[Work instruction] Repeat exactly the lines of the entries below from the one with "pro loco enna (1170, 1534)" through the one with "Don Giuseppe Fausciana (1146, 1456)", both ends included, and nothing else.

*** Opening Data for analysis ***

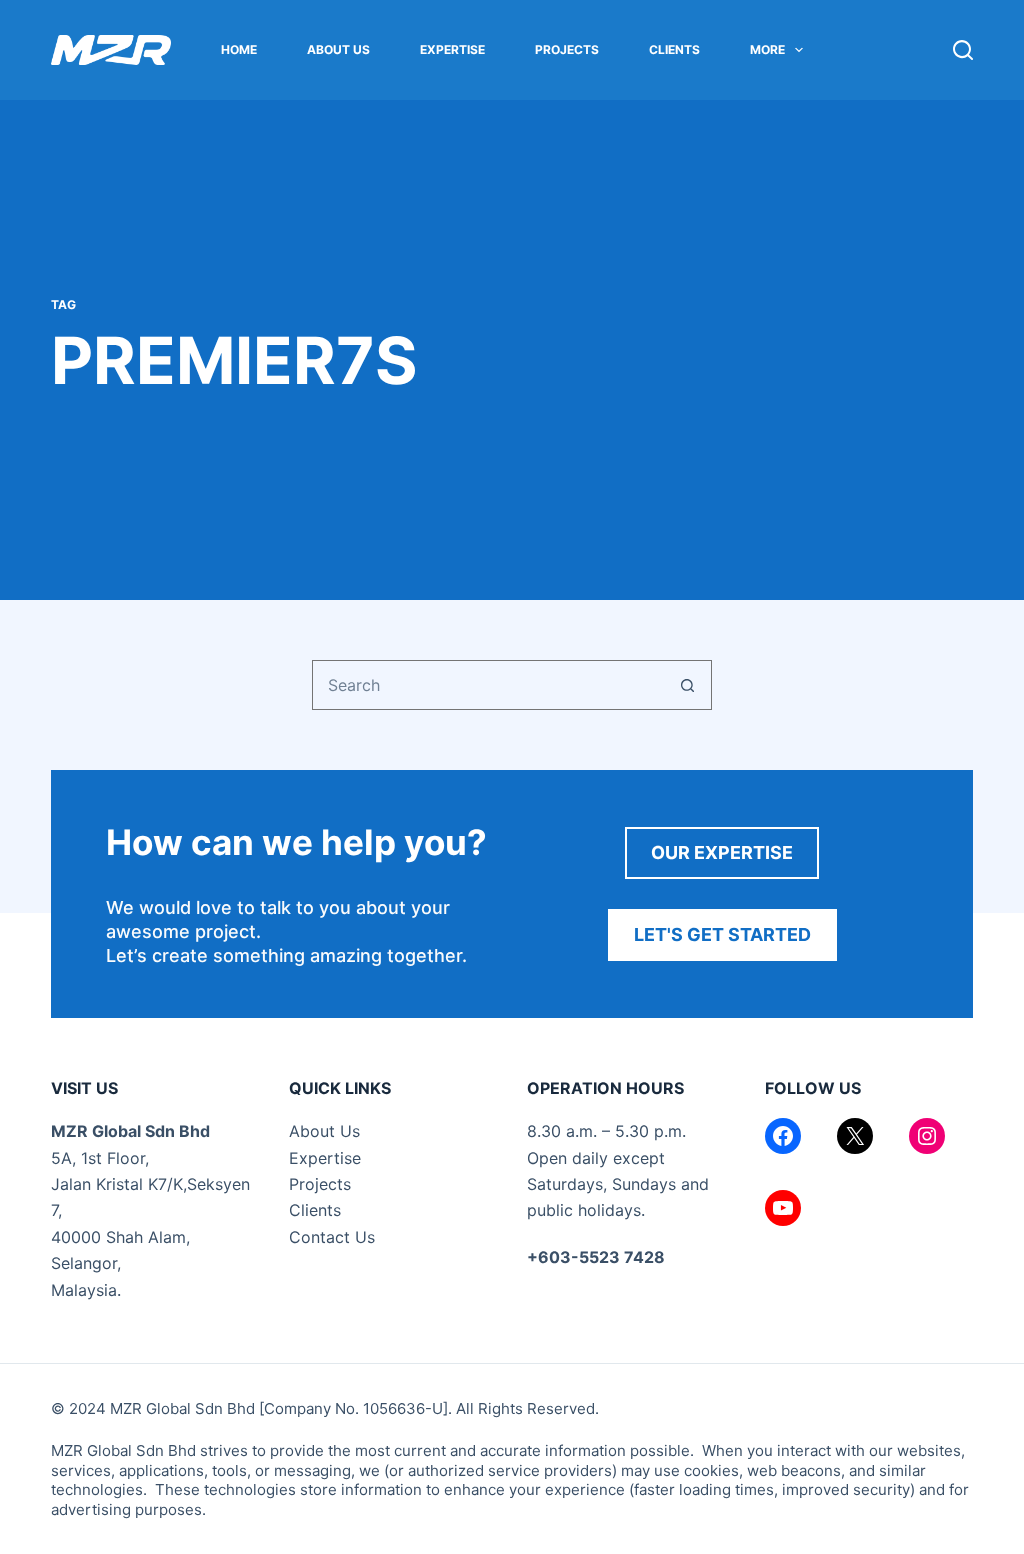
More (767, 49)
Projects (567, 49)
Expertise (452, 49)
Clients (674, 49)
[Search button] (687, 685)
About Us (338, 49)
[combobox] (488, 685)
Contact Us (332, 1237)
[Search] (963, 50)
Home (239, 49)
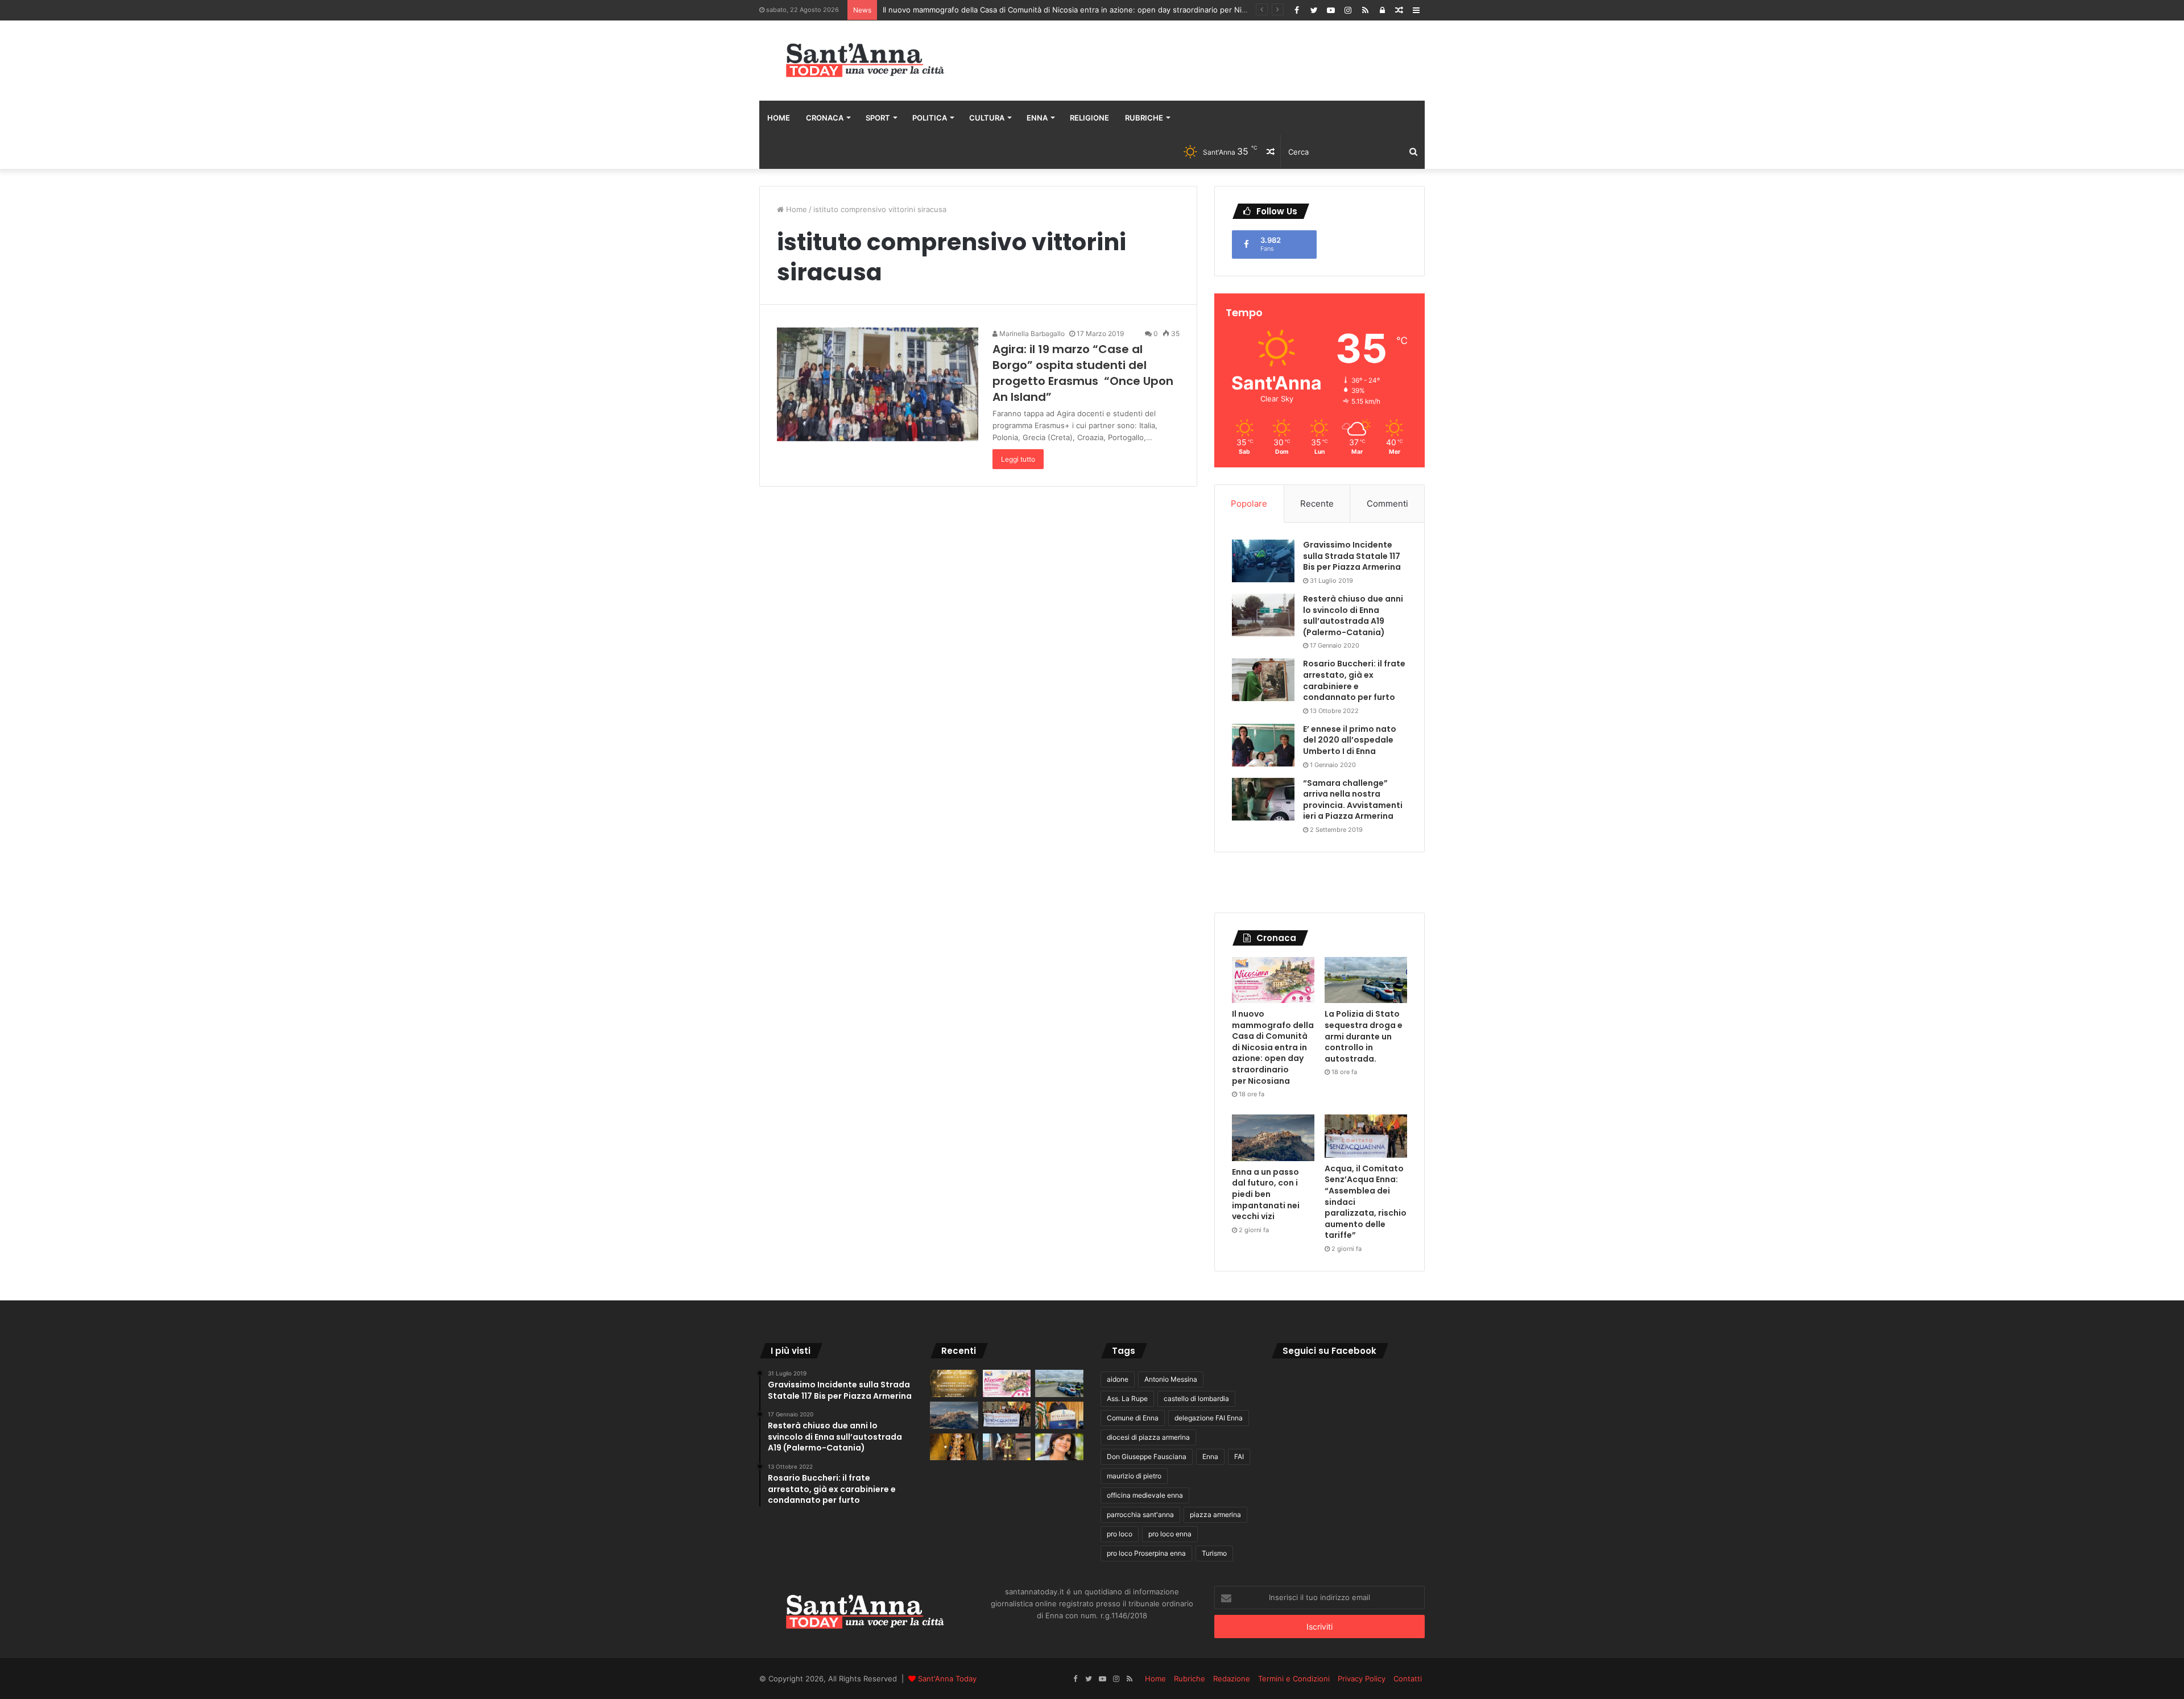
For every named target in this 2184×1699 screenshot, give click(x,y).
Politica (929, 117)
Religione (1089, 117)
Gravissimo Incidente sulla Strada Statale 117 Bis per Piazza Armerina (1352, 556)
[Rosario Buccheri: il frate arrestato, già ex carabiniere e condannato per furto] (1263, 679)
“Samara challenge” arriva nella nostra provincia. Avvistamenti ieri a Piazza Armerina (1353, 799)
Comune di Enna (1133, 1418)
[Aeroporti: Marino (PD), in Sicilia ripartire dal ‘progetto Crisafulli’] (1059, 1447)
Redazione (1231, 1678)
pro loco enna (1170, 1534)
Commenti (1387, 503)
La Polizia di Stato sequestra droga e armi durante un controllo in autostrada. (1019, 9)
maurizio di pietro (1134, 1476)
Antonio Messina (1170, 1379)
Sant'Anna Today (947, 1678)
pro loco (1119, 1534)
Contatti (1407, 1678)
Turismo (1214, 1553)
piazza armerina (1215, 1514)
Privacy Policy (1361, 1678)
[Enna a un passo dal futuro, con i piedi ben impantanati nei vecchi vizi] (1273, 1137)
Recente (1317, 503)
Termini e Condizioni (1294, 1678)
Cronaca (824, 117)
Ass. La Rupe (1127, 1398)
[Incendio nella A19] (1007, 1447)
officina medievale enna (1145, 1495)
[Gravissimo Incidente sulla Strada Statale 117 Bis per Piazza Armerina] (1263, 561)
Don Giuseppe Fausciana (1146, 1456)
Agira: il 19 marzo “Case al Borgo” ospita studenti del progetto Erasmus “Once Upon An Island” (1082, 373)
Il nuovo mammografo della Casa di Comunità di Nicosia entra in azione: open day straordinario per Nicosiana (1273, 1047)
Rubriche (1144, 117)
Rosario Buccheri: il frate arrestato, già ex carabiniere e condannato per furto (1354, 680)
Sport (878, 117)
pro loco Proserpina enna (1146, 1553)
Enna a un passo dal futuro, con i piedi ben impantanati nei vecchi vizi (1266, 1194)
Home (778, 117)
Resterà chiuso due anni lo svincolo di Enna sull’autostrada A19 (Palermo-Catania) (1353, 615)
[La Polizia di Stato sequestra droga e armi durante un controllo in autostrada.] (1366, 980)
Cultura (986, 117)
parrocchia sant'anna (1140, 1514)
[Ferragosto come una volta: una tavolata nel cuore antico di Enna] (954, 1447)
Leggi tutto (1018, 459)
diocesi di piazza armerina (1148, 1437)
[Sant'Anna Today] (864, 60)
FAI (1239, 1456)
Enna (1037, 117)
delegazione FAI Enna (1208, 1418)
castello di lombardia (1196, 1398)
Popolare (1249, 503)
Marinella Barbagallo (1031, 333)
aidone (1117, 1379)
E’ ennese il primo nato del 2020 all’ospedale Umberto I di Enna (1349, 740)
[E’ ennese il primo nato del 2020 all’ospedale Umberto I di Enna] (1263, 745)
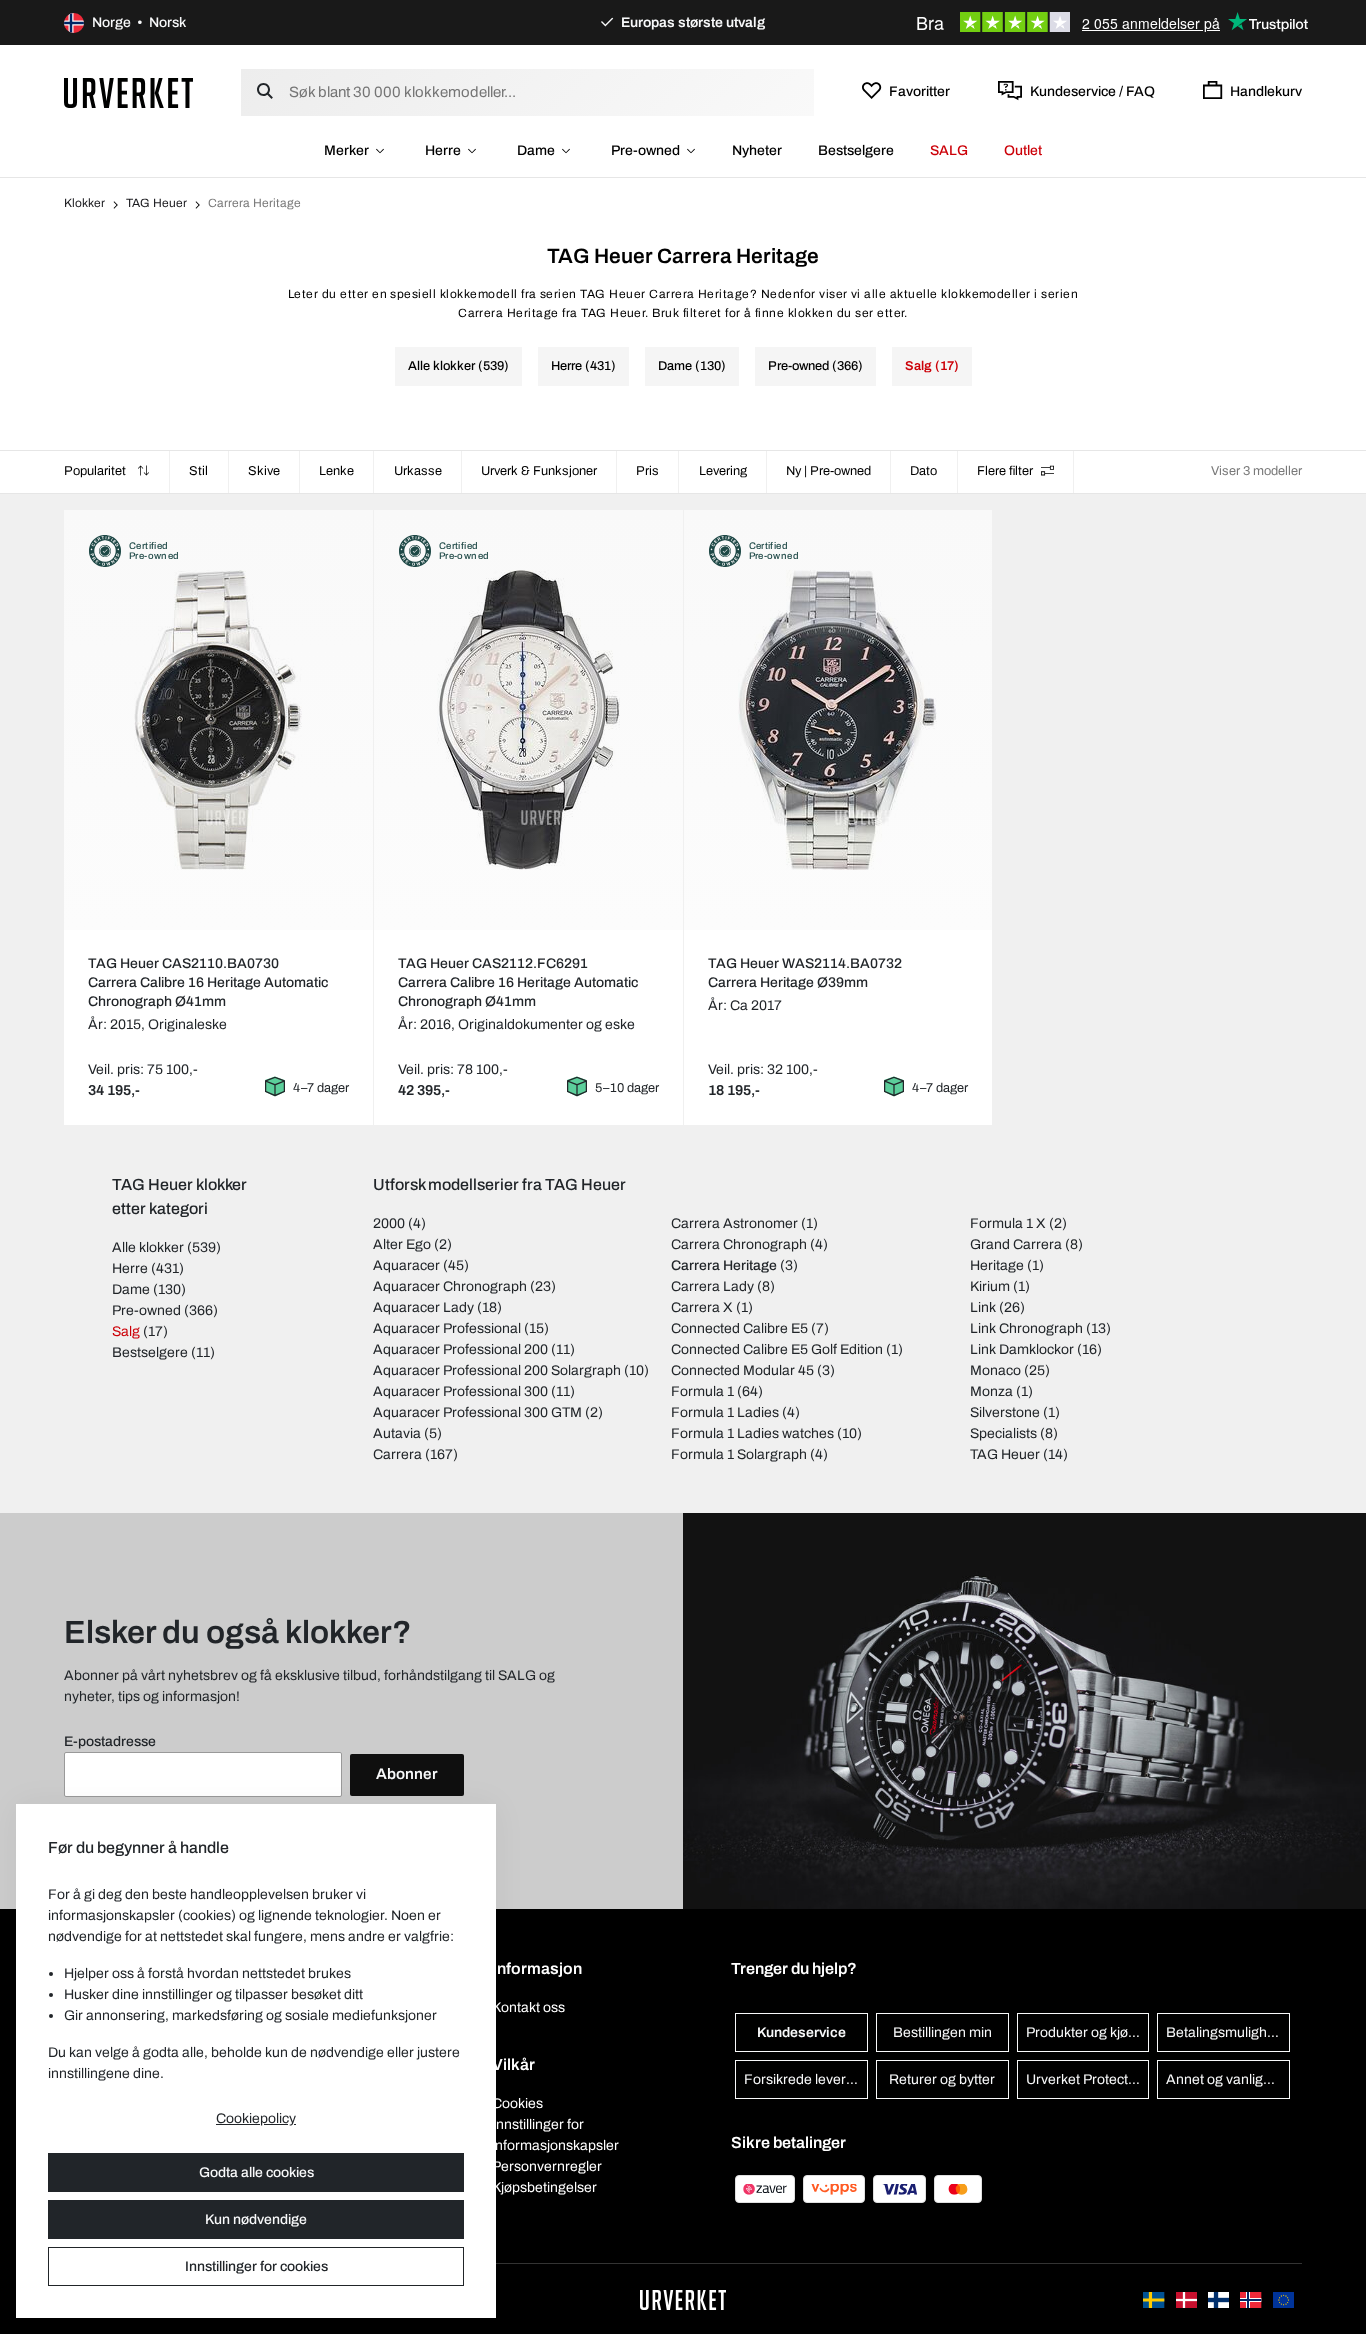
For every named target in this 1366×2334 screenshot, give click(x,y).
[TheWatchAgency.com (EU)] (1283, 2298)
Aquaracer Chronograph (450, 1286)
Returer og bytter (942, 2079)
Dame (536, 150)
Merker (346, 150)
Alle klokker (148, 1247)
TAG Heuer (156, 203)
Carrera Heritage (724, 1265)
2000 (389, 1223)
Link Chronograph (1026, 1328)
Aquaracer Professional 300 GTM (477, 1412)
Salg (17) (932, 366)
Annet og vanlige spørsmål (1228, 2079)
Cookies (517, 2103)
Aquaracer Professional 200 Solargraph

*** Closing Data for analysis ***

[Exercise response]
pro loco enna (1170, 1534)
Commenti (1387, 503)
La Polizia di Stato sequestra droga e armi durante un controllo in autostrada. (1019, 9)
maurizio di pietro (1134, 1476)
Antonio Messina (1170, 1379)
Sant'Anna Today (947, 1678)
pro loco (1119, 1534)
Contatti (1407, 1678)
Turismo (1214, 1553)
piazza armerina (1215, 1514)
Privacy Policy (1361, 1678)
[Enna a un passo dal futuro, con i piedi ben impantanati nei vecchi vizi] (1273, 1137)
Recente (1317, 503)
Termini e Condizioni (1294, 1678)
Cronaca (824, 117)
Ass. La Rupe (1127, 1398)
[Incendio nella A19] (1007, 1447)
officina medievale enna (1145, 1495)
[Gravissimo Incidente sulla Strada Statale 117 Bis per Piazza Armerina] (1263, 561)
Don Giuseppe Fausciana (1146, 1456)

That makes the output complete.